▶ **Records shown**
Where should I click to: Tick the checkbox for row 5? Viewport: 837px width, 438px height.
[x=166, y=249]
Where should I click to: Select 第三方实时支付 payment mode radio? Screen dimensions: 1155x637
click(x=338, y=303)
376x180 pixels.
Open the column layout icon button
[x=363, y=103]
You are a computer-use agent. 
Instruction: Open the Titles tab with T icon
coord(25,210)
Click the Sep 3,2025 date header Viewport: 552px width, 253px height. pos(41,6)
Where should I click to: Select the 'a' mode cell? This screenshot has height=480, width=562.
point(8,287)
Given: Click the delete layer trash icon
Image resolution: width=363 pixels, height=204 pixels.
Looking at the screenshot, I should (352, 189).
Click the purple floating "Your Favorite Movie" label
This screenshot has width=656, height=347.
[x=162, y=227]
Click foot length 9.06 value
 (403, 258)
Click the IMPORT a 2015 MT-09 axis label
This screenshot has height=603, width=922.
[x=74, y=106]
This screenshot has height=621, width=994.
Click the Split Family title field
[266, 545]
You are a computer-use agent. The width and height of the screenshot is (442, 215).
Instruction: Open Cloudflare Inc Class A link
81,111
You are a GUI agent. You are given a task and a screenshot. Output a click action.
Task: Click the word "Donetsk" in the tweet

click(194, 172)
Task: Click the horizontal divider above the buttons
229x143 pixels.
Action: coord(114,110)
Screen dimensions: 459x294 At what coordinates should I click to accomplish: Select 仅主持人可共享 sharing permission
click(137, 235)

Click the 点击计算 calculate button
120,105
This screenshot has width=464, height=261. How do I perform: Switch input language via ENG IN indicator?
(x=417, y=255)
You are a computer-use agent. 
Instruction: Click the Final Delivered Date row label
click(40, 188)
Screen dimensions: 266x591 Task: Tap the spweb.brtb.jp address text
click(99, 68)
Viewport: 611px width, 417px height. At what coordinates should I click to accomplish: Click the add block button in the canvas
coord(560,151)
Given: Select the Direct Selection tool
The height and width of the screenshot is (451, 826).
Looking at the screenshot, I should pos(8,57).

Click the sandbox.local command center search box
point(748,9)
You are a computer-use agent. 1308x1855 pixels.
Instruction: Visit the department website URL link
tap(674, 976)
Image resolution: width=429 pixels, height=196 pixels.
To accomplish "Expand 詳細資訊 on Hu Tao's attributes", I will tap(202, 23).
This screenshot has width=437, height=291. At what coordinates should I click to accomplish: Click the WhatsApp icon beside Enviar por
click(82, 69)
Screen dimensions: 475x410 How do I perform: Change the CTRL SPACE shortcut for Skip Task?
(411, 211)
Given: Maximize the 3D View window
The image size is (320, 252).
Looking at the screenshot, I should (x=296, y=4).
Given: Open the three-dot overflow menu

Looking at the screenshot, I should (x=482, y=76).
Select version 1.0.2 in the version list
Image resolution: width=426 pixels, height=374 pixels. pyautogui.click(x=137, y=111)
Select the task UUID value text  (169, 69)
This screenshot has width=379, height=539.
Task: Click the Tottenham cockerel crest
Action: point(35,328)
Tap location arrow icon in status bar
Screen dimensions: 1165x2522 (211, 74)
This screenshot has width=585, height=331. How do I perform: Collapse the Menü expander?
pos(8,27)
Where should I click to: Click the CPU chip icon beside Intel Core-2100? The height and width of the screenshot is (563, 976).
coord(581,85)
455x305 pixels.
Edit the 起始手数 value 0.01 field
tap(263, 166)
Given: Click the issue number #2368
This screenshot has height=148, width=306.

▶ **Short problem**
Put every line of the rows above into a numbered list, leaving out the blank lines.

▶ **Written solution**
1. Where should I click to: Tick the checkbox for row 5? Viewport: 837px width, 438px height.
2. [x=166, y=249]
3. Where should I click to: Select 第三方实时支付 payment mode radio? Screen dimensions: 1155x637
4. click(x=338, y=303)
5. 376x180 pixels.
6. Open the column layout icon button
7. [x=363, y=103]
8. You are a computer-use agent. 
9. Instruction: Open the Titles tab with T icon
10. coord(25,210)
11. Click the Sep 3,2025 date header Viewport: 552px width, 253px height. pos(41,6)
12. Where should I click to: Select the 'a' mode cell? This screenshot has height=480, width=562.
13. point(8,287)
14. Given: Click the delete layer trash icon
15. Image resolution: width=363 pixels, height=204 pixels.
16. Looking at the screenshot, I should (352, 189).
17. Click the purple floating "Your Favorite Movie" label
18. This screenshot has width=656, height=347.
19. [x=162, y=227]
20. Click foot length 9.06 value
21.  (403, 258)
22. Click the IMPORT a 2015 MT-09 axis label
23. This screenshot has height=603, width=922.
24. [x=74, y=106]
25. This screenshot has height=621, width=994.
26. Click the Split Family title field
27. [266, 545]
28. You are a computer-use agent. The width and height of the screenshot is (442, 215).
29. Instruction: Open Cloudflare Inc Class A link
30. 81,111
31. You are a GUI agent. You are given a task and a screenshot. Output a click action.
32. Task: Click the word "Donetsk" in the tweet
33. click(194, 172)
34. Task: Click the horizontal divider above the buttons
35. 229x143 pixels.
36. Action: coord(114,110)
37. Screen dimensions: 459x294 At what coordinates should I click to accomplish: Select 仅主持人可共享 sharing permission
38. click(137, 235)
39. Click the 点击计算 calculate button
40. 120,105
41. This screenshot has width=464, height=261. How do I perform: Switch input language via ENG IN indicator?
42. (x=417, y=255)
43. You are a computer-use agent. 
44. Instruction: Click the Final Delivered Date row label
45. click(40, 188)
46. Screen dimensions: 266x591 Task: Tap the spweb.brtb.jp address text
47. click(99, 68)
48. Viewport: 611px width, 417px height. At what coordinates should I click to accomplish: Click the add block button in the canvas
49. coord(560,151)
50. Given: Select the Direct Selection tool
51. The height and width of the screenshot is (451, 826).
52. Looking at the screenshot, I should pos(8,57).
53. Click the sandbox.local command center search box
54. point(748,9)
55. You are a computer-use agent. 1308x1855 pixels.
56. Instruction: Visit the department website URL link
57. tap(674, 976)
58. Image resolution: width=429 pixels, height=196 pixels.
59. To accomplish "Expand 詳細資訊 on Hu Tao's attributes", I will tap(202, 23).
60. This screenshot has width=437, height=291. At what coordinates should I click to accomplish: Click the WhatsApp icon beside Enviar por
61. click(82, 69)
62. Screen dimensions: 475x410 How do I perform: Change the CTRL SPACE shortcut for Skip Task?
63. (411, 211)
64. Given: Maximize the 3D View window
65. The image size is (320, 252).
66. Looking at the screenshot, I should (x=296, y=4).
67. Given: Open the three-dot overflow menu
68. Looking at the screenshot, I should (x=482, y=76).
69. Select version 1.0.2 in the version list
70. Image resolution: width=426 pixels, height=374 pixels. pyautogui.click(x=137, y=111)
71. Select the task UUID value text  (169, 69)
72. This screenshot has width=379, height=539.
73. Task: Click the Tottenham cockerel crest
74. Action: point(35,328)
75. Tap location arrow icon in status bar
76. Screen dimensions: 1165x2522 (211, 74)
77. This screenshot has width=585, height=331. How do I perform: Collapse the Menü expander?
78. pos(8,27)
79. Where should I click to: Click the CPU chip icon beside Intel Core-2100? The height and width of the screenshot is (563, 976).
80. coord(581,85)
81. 455x305 pixels.
82. Edit the 起始手数 value 0.01 field
83. tap(263, 166)
84. Given: Click the issue number #2368
85. This screenshot has height=148, width=306.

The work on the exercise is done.